Using Euclid's Algorithm to Find the Highest Common Factor (HCF)

Question 1: Finding the HCF of 1320 and 935

To find the HCF of two numbers using Euclid's algorithm, we follow these steps:

Step 1: Divide the larger number by the smaller number.
In this case, 1320 ÷ 935 = 1 with a remainder of 385.

Step 2: Now, divide the smaller number (935) by the remainder (385).
935 ÷ 385 = 2 with a remainder of 165.

Step 3: Repeat the process until the remainder becomes zero.
385 ÷ 165 = 2 with a remainder of 55.
165 ÷ 55 = 3 with a remainder of 0.

Since the remainder has become zero, we stop here.

Step 4: The divisor of the last non-zero remainder (55) is the HCF of the given numbers.
Therefore, the HCF of 1320 and 935 is 55.

Question 2: Finding the HCF of 1624 and 1276

Step 1: Divide the larger number by the smaller number.
In this case, 1624 ÷ 1276 = 1 with a remainder of 348.
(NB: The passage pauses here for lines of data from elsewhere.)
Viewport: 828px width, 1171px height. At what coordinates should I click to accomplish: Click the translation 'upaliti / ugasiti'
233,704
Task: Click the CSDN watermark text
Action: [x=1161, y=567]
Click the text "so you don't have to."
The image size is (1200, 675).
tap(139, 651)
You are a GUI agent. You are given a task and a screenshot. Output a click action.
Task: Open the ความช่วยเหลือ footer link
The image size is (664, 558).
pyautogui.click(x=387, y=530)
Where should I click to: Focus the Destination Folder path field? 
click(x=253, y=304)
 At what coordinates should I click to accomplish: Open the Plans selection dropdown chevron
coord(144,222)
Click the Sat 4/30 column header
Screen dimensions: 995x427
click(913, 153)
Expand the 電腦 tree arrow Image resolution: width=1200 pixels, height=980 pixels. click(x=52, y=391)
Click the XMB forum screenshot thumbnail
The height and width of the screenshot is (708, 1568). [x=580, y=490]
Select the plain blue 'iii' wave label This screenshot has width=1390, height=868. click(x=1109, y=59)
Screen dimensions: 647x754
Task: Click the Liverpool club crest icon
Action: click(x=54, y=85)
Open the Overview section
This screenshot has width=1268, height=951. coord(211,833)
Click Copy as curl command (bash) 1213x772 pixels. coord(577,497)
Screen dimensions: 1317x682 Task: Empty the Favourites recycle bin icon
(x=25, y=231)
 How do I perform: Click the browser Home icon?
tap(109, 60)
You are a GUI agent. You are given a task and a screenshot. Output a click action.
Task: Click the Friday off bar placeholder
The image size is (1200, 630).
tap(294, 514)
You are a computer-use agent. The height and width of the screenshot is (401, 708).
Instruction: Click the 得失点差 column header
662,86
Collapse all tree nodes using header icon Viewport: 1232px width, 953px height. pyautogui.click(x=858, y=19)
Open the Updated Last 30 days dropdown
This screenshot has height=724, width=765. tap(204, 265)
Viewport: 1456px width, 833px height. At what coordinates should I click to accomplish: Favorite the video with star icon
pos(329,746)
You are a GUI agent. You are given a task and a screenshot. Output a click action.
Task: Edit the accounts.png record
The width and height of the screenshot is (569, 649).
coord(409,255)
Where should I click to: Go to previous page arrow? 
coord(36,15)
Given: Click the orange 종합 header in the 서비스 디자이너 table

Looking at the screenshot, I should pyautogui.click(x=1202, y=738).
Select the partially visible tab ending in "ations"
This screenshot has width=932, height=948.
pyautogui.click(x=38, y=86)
Step 2: Now, divide the smaller number (1276) by the remainder (348).
1276 ÷ 348 = 3 with a remainder of 232.

Step 3: Repeat the process until the remainder becomes zero.
348 ÷ 232 = 1 with a remainder of 116.
232 ÷ 116 = 2 with a remainder of 0.

Since the remainder has become zero, we stop here.

Step 4: The divisor of the last non-zero remainder (116) is the HCF of the given numbers.
Therefore, the HCF of 1624 and 1276 is 116.

Conclusion:
Using Euclid's algorithm, we can find the HCF of two numbers by repeatedly dividing the larger number by the smaller number and the smaller number by the remainder until the remainder becomes zero. The divisor of the last non-zero remainder is the HCF of the given numbers. In the case of 1320 and 935, the HCF is 55, and in the case of 1624 and 1276, the HCF is 116.